Posted by: tyy | 16/04/2008 at 22:22
When you are traveling around Europe, why not stay there for a while? You can be a squatter. That liberal arts education never helps you, go to business school or something that makes money. Only sleep with nice people, don't get talked in to it by creeps. You are way better than all those boys you are about to sleep with. Don't eat all that junk food! Would it kill you to join a gym?
Posted by: Marie | 16/04/2008 at 22:51
i would describe a certain ex to the best of my abilities, and then say, "avoid at all possible costs. you won't even KNOW the hell i'm saving you from. thank me. THANK ME NOW, oh and quit wishing death and suffering onto ______ because when you do see ______ die you will be guilty about all the suffering you wished upon ______."
Posted by: sish | 16/04/2008 at 23:47
I'd tell myself to start listen to death metal and hang out with weirder people. Would've saved me a lot of time catching up later in life.
Oh, and I'd tell myself not to worry so much about girls becuase everything young me had been told was true and when i get to university I'm gonna be getting so much class A pussy that I don't won't know what to do with it.
Then I'd tell myself I'm fucking rad, give myself a sliff, attempt a short lesson in the basics of quantum mechanics so as not to freak myself out too much when I dissapeared in a puff of herb.
Gangsta
Posted by: donger | 17/04/2008 at 00:17
it's only gay if your balls touch
Posted by: | 17/04/2008 at 01:25
I'd tell myself to stop worrying about the cool kids cause in the future, they'll either be your best friends or drug addicts or both.
Also, I'd tell myself to read a fashion magazine once in a while, actually do my homework and reject the guy who asked me to prom and then didn't show up.
Posted by: shayf | 17/04/2008 at 01:41
I'd pretend I was just some sick stalker and start telling me about myself and all the nasty shit I did. Then I'd just be like oh I gotta disapear now dont worry though I'm just a meth ghost.
Posted by: cryle | 17/04/2008 at 03:04
"I'd tell myself not to get in the car the night he died."
^^fuck off
Posted by: John | 17/04/2008 at 10:48
It's not gay if you high five over the top.

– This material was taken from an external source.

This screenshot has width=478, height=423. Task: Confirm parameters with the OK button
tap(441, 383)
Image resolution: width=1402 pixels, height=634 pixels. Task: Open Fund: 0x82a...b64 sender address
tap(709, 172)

Posted by: Adam | 17/04/2008 at 14:05
I'd myself to dump your girlfriend and fuck anything and when the fittest girl in school tries to kiss you don't have a sweet little talk under the stars, give it to her under the stars. Stop smoking buckets before school, but take more acid in the holidays!
Posted by: Radders | 17/04/2008 at 14:32
I would make sure that i would buy lots of copies of the rare Boards of canada albums and sell them for thousands of pounds on ebay. I also would make sure that i was still with my girlfriend that i loved and now forever split up with. I would warn myself not to get scammed by a russian girl. And i would of started making excellent music at an earlier age and become a pioneer in electronic music. I would start eating healthier from an early age and finally, what is wrong with making yourself rich with the lottery or something??
Posted by: Anthony | 17/04/2008 at 14:39
It's lame is what's wrong. Technically it's the right answer, just like wishing for infinite wishes, but in the context of hypotheticals it just makes you seem like a smug, uncreative asshole who thinks he's being clever.
Oh shit, I just noticed your name was Anthony. Sorry, nevermind.
Posted by: argent folly | 17/04/2008 at 15:11
Adam- good point.
Posted by: a baldwin brother | 17/04/2008 at 16:30
I'd have pulled out of Danielle Taylor about 30 seconds earlier.